A bien considérer l’écho entre commencement et fin, il est évident que la voltige ne correspond pas strictement à la prouesse physique d’un apprenti qui passerait pour un génie. Et toute la subtilité du récit se loge précisément dans la puissance métaphorique de cette habileté humaine. En effet, Walt le Prodige rencontre les exigences fermes de l’apprentissage et des frustrations, douleurs qui lui sont associées inconditionnellement. Autrement dit, son maître parvient à lui faire accéder à sa force intérieure, celle-là seule capable de permettre de traverser les épreuves de l’existence et d’affronter la diversité des vertiges existentiels. Bien plus, ce roman d’apprentissage qui nous entraîne dans sa voltige, nous porte par la beauté du lien entre le maître et son élève. Voilà la prouesse de cette élévation.

Le lecteur de cette page pourrait considérer à raison que le propos est clos. Il pourrait néanmoins se questionner au sujet du choix littéraire en ce début de 2026.

Certes, Paul Auster, le grand maître du roman américain, mérite toujours, justifie inconditionnellement notre considération.
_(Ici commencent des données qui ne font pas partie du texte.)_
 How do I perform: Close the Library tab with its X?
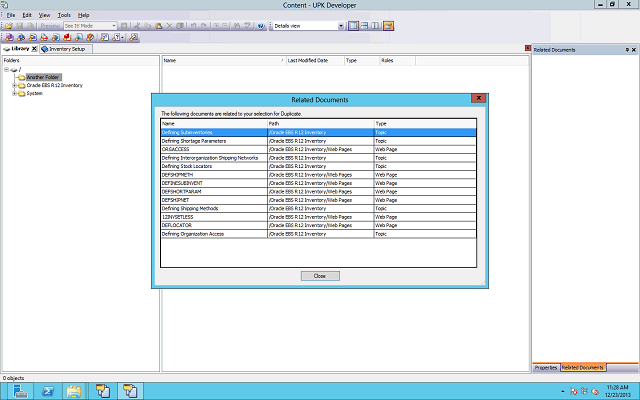point(33,48)
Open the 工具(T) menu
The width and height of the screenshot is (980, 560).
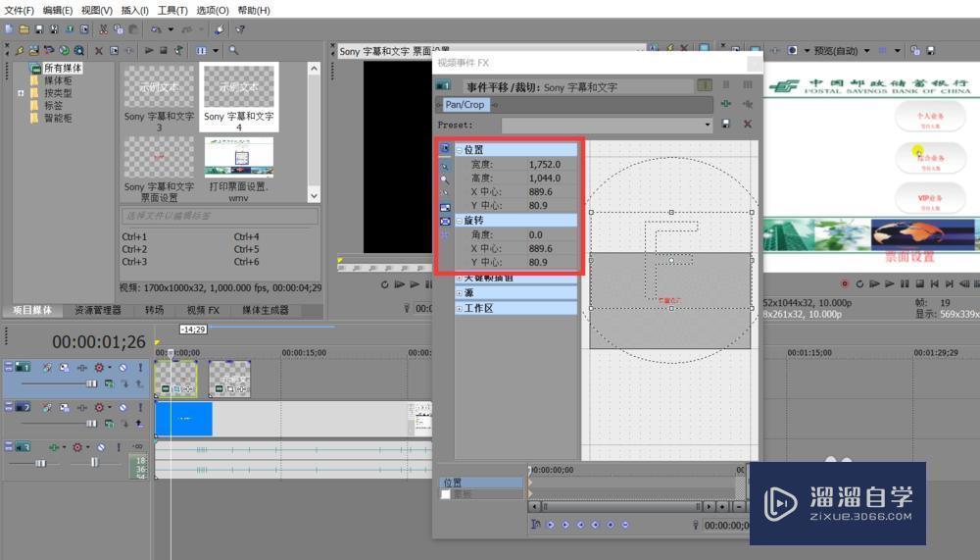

Il semble cependant, qu’en ces temps chaotiques, peu probable que les compétences en matière de voltige retiennent pleinement l’attention. La question de notre destin collectif et individuel nécessite d’interrompre notre déambulation un instant.

En effet, Maître Yehudi nous enseigne que le talent se révèle si l’on veut bien consentir à l’exigence féroce du travail, si l’on accepte de rencontrer l’échec, la colère en soi, la frustration, la défiance et de les surmonter aux côtés du maître patient, à la sagesse intrigante. Ainsi, la magnificence de la rencontre avec le Maître scelle t’elle le destin de Walt.

Quel apprentissage a-t-il réalisé ?

Celui selon lequel le talent est en nous et que la philosophie de vie qui lui est associée consiste à comprendre que l’on peut viser haut, parvenir au sommet de son art, mais que la puissance de cette habileté tient aussi à pouvoir envisager de tomber bien bas, d’avoir le ressort de l’accepter sans se départir du désir de rebondir au-delà. Autrement dit, l’étude est le tremplin vers la connaissance de nous-mêmes dans toutes nos complexités, voltigeant entre le pire et le meilleur. Et que l’apprentissage passe par le renoncement à soi jusqu’à ce que l’on fasse l’expérience de la maîtrise du geste et que l’orgueil ait cédé à l’humilité : la sagesse incorporée. On comprend que le Maître est un révélateur, devient un mentor pour s’effacer et vivre dans son élève.

M. Vertigo peut ainsi nous aider à traverser les temps sombres en nous faisant rêver et nous éclairant des prismes de l’espoir. Et nous inviter à ne rien céder.